Sudan aborted Ethiopian attempt to tamper with border markers

 

March 30, 2021

 


Image: Encyclopædia Britannica, Inc.

 

By Sudan Tribune

 

GADAREF – Sudanese forces repulsed Ethiopian militias that crossed the borderline near an area located between Ethiopia and the Sudanese states of Gadaref and Sennar to change the position of the border markers between the two countries, on Monday.

Military sources told the Sudan Tribune, a joint force of the army and Reserve Forces in the 2d and 17th divisions clashed with about 200 Ethiopian militiamen for about 4 hours on Monday.

Two people were killed, one from each side added the source.

The Ethiopian force sought to expand the border dispute to new border areas
as they penetrated into the Sudanese territory in the Dinder Reserve and Basinda locality at the border between the states of Gadaref and Sennar.

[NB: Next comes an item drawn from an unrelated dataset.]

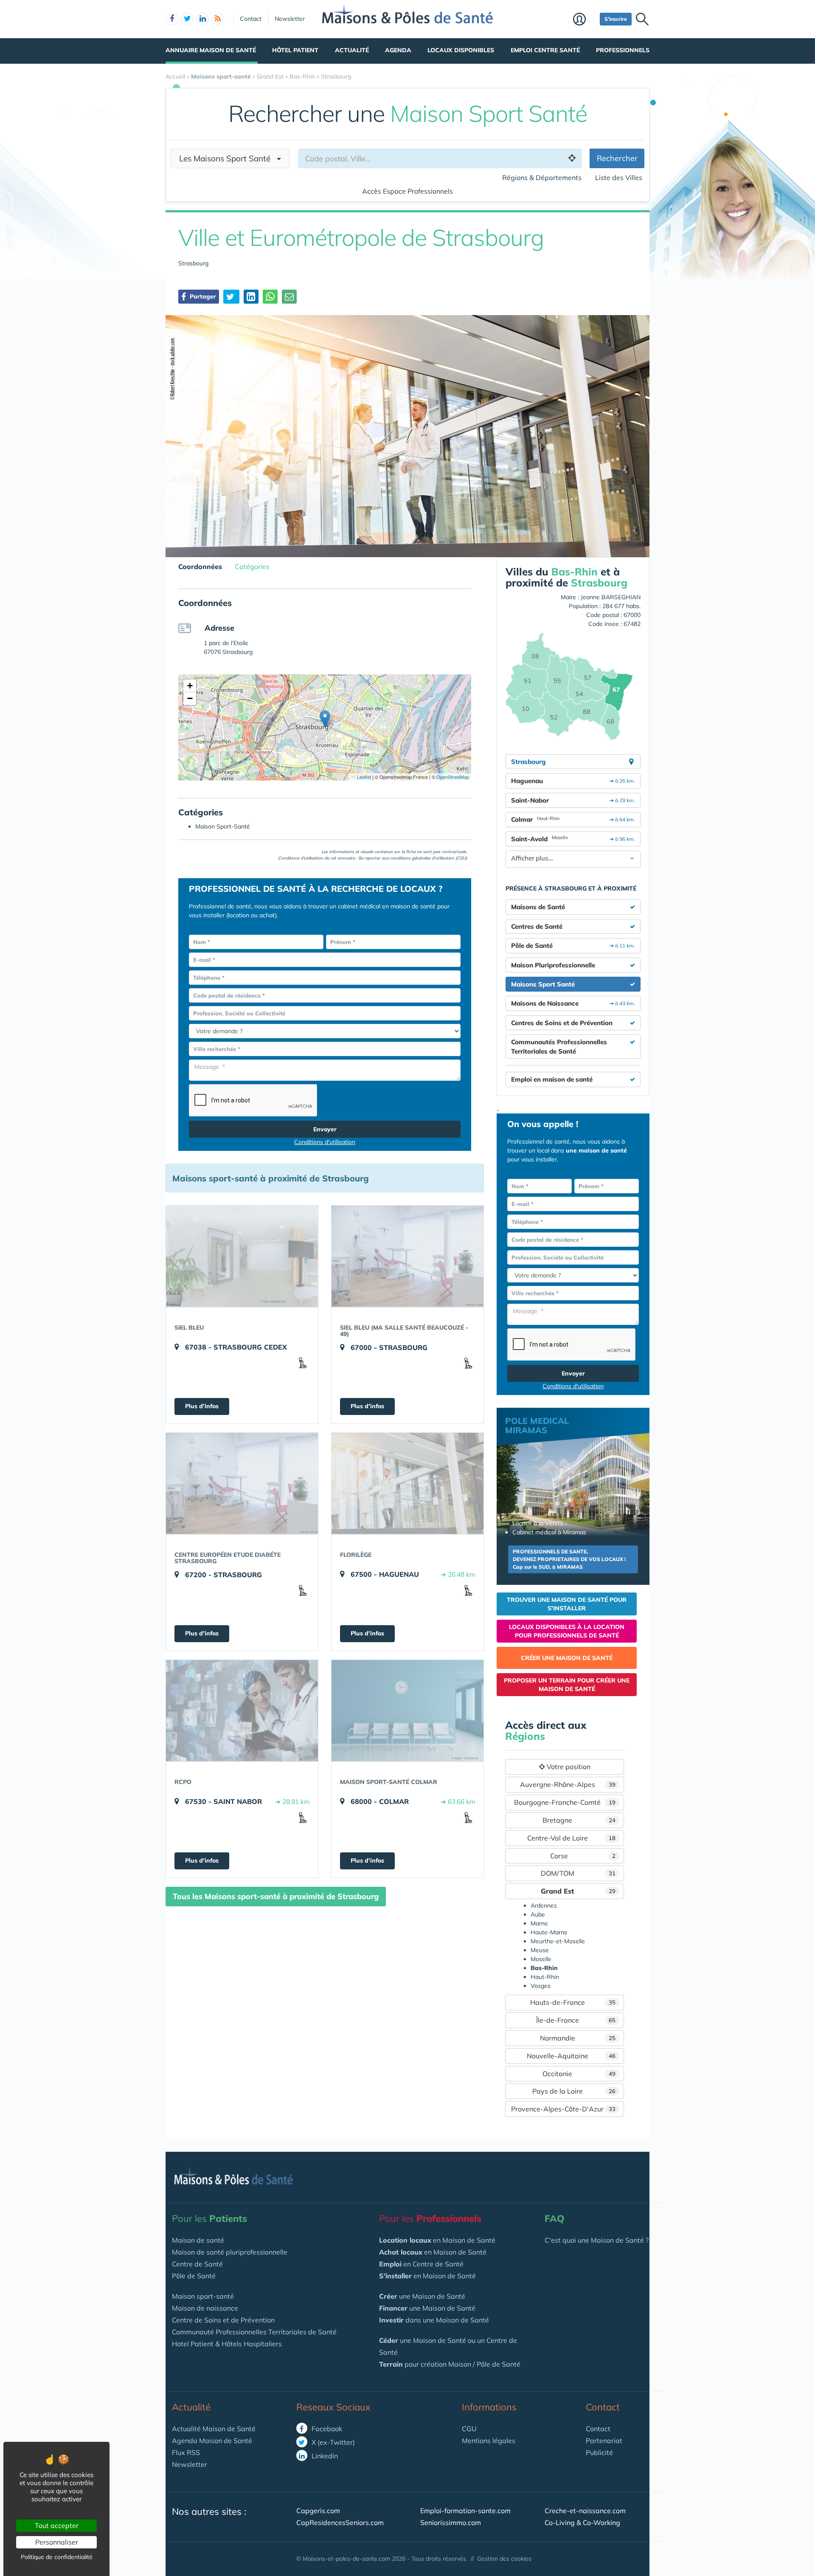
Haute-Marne (549, 1932)
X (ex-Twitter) (332, 2442)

The military official who is not authorized to speak to the media said that the Ethiopian force wanted to place new border markers and hide the existing markers, but the Sudanese troops forced the assailants to flee back into Ethiopia.

Ethiopia and Sudan share some 1600km common border which was demarcated through several treaties, during the colonial period between Britain and Italy after the independence between Sudan and Ethiopia.

Contrary to Al-Fashaga which is located north, the border markers are posed in the area attacked which is located in the southern part of the common boundary.

Border tensions have gradually increased between the two countries when the Sudanese army started to drive back Ethiopian militiamen from the fertile Al-Fashaga area in April 2020.

In November 2020, the army massively deployed troops in the area and expelled the Ethiopian farmers and their militiamen from the Sudanese territory.

Last January, Sudan said that its forces recovered about 90% of its territory in the Al-Fashaga.

The government of Prime Minister Abiy Ahmed claims the ownership of Al-Fashaga and calls for talks to demarcate the area, after the withdrawal of the Sudanese army.

For its part, the transitional government in Khartoum rejects the claim pointing to the agreements of 1920 and 1972.

Also, Khartoum calls to pose the border markers before holding talks on how to allow Ethiopian farmers to cultivate the area as foreign investors working side-by-side with the Sudanese farmers.

The UAE recently proposed to establish agriculture schemes in the area to cover its needs in food.